In 2018, California's Senate Bill 721 (SB 721) was enacted into law, with the goal of ensuring the safety of Exterior Elevated Elements (EEE) such as balconies, decks, and walkways. The deadline for compliance with SB 721's stringent inspection standards is January 1, 2025. At Deck and Balcony Inspections, Inc., we conduct regular SB 721 inspections and are well-versed in the impact it has had on landlords, property owners, and building managers.
The origin of SB 721 can be traced back to a devastating balcony collapse in 2015 that resulted in the death of six college students. A subsequent investigation revealed that the balcony had been inadequately waterproofed and that the wooden frame had rotted, undermining its structural stability. The property management company and building owners were held responsible for the tragedy, as maintenance had been delayed despite clear signs of water damage.
SB 721 was enacted in response to this tragedy and the subsequent public debate about who is responsible for the safety and structural integrity of residential buildings. The law applies to all California buildings with three or more multi-family units, including triplexes, quads, fourplexes, and larger apartment buildings. These buildings must have all elevated exterior elements inspected, including decks, porches, stairways, walkways, and any other structure elevated more than 6 feet above ground level.
Initially, SB721 only covered structures made of wood or with a wood-based framework. However, a last-minute amendment excluded condominiums, Common Interest Developments, and apartment projects. These properties are covered by SB 326, which was later passed.
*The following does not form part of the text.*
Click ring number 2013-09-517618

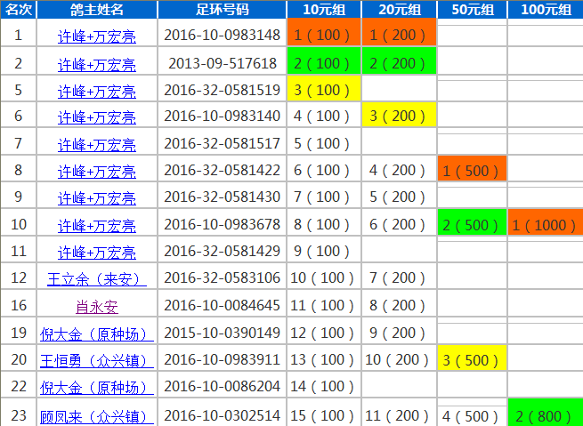[x=222, y=63]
However, apartments that have been converted to condos after January 2, 2019 must be inspected before the first escrow closing.
Property owners affected by SB 721 must ensure that elevated exterior structures are inspected by January 1, 2025. Failure to comply could result in significant penalties for building owners. In this blog, we will outline the inspection requirements set forth by SB 721 and discuss the penalties for non-compliant building owners.
What are the Requirements of SB-721?
SB-721 has strict regulations for building owners, landlords, and property managers. Every six years, buildings with exterior features elevated more than 6 inches from the ground must undergo a safety inspection. The inspections must be conducted by qualified safety inspectors and a minimum of 15% of the elevated elements must be inspected during each evaluation. The inspection reports must be kept for 12 years and must meet three specific requirements. If the inspection reveals necessary repairs, the inspector must categorize the repairs into one of several categories.
In the event that the inspection reveals the need for repairs, the inspector must classify these repairs into two categories: "Immediate Action Required" or "Repairs Required". If repairs are classified as "Immediate Action Required", they represent a real threat to life and safety, and the building owner must inform tenants, prevent access to the affected area, and complete the necessary repairs within 30 days of the inspection.
For repairs classified as "Repairs Required", the building owner has 120 days to obtain a building permit and another 120 days to complete the repairs.
Non-compliance with SB-721 can result in several penalties, including fines of up to $500 per day, assessment of safety liens, recovery of enforcement costs, and potential impact on a landlord's insurance eligibility. The local jurisdiction can choose to impose fines and assess liens against non-compliant facilities, and if necessary, satisfy the liens through foreclosure if the building owner refuses to pay the fines. Additionally, local enforcement agencies can recover enforcement costs from landlords, property owners, and property managers, and a failure to comply with SB-721 may also impact a landlord's insurance eligibility, making it more difficult or even impossible to secure adequate insurance coverage.
Who Can Perform an SB-721 Inspection?
It's important for landlords and property owners in California to be aware of the limitations set by SB-721 regarding the performance of safety inspections. Only a limited number of qualified parties, such as licensed contractors, certified building inspectors, architects, or engineers, are allowed to perform these inspections. Additionally, the inspector cannot be the same person who performs the required repairs. With a deadline of January 1, 2025, it is recommended to book inspection dates as soon as possible due to the limited number of qualified inspectors available.
What Tools and Techniques are Used in SB-721 Inspections?
Our approach to deck and balcony inspections prioritizes thoroughness, accuracy, and a non-invasive approach. Here are some of the methods we use in SB-721 inspections:
Visual Examination - Our inspectors will examine the visible surfaces of elevated structures' load-bearing elements, attachment points, and guardrails to check for any apparent issues.
Endoscopic Testing - To inspect the internal structure of elevated exterior elements without causing damage, we use endoscopes. We create a small hole in the underside and insert an endoscopic camera to view the interior without compromising the structure.
Moisture Sensors - Moisture is a common problem in elevated exterior elements, so we use advanced moisture sensors to detect and identify dry rot and determine the necessary maintenance and repairs.
Infrared Cameras - To assess the structural integrity of wood and detect early signs of dry rot and moisture intrusion, we use infrared cameras.
Load Testing - Load testing evaluates the structural integrity of elevated exterior elements by simulating both live and dead loads. The results of the test will determine if the structure can safely support its intended weight, and this testing is often performed along with visual inspections, endoscopic tests, and moisture sensors.